13' Century TTLD Super match mated with Penn 525 Mag and running 15 pound with a 70 pound shock leader.


----------



## Hooked Up (Feb 6, 2009)

betcha cant just own one


----------



## Tacpayne (Dec 20, 2008)

Jeremy Schrader said:


> 13' Century TTLD Super match mated with Penn 525 Mag and running 15 pound with a 70 pound shock leader.

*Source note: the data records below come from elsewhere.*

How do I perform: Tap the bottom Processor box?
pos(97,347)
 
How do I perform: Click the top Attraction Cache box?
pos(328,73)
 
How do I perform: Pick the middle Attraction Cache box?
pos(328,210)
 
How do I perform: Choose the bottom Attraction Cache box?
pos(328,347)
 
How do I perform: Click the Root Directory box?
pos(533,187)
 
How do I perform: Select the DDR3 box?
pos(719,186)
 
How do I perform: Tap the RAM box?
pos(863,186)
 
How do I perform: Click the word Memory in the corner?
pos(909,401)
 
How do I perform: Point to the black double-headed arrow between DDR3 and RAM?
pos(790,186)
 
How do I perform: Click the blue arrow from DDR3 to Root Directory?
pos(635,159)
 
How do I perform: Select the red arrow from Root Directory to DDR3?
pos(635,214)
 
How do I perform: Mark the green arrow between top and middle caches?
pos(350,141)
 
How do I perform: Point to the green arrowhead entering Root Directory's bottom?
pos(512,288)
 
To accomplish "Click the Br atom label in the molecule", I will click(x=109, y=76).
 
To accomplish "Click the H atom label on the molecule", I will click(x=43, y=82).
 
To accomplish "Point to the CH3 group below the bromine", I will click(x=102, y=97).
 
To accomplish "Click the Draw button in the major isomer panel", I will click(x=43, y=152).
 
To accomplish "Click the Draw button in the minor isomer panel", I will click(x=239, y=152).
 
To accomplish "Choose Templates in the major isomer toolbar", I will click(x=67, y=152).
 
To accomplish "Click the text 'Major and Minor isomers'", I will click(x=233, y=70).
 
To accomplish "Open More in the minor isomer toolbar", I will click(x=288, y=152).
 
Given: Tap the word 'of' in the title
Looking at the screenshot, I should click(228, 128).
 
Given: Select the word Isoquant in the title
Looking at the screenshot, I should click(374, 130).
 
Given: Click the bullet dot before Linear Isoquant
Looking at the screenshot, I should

After spending some time with this rod I would have to agree!


----------



## Hudak (Sep 10, 2007)

Hooked Up said:


> betcha cant just own one


Especially YOU! lol


----------



## Al Kai (Jan 8, 2007)

markedwards said:


> 12 ft med/heavy rated for 3-8 oz.


Yep, same here.


----------



## TimKan7719 (Apr 4, 2008)

Who in the heck would only buy one rod to fish the surf with? That would be like only eating tofu the rest of your life. There are so many things you can do on the beach besides just tossing out bait and letting it soak. I got poles for tossing metal, tossing light baits, and heavers. But It you had a gun to my head and said You can only take one rod from your truck to surf fish with I would take my 10fter, i can toss metal a good long time with it as well as toss 6oz of weight with it if I need to let some bait soak.


----------



## BAYFISHER (Jul 6, 2001)

Try either the Tsunami, 11 ft, 2-10 oz. or the Solaris by okuma, both are light, strong, and one of which, I had thrown 12 oz. once with cut bait. OC inlet.


----------



## jbyrd24 (Nov 8, 2010)

Thanks for all of the suggestions. Bryan


----------



## BeachBob (Aug 27, 2010)

cps 11' 3-6


----------



## fish bucket (Dec 5, 2002)

i have a breakaway allstar 11'9",dual rung that will throw 3-6 with a spinner/braid.
i can put my penn squall on it and throw 8nbait.
so that is my 1 rod


----------



## SALTSHAKER (Dec 5, 2002)

I kind of like the looks of the new prototype Tommy was testing the 3-6 11 foot... will throw up to eight (not recommended) and 2oz... bout covers most of the bait fishing I do.... think I will wait a bit and see when the production comes out... salt


----------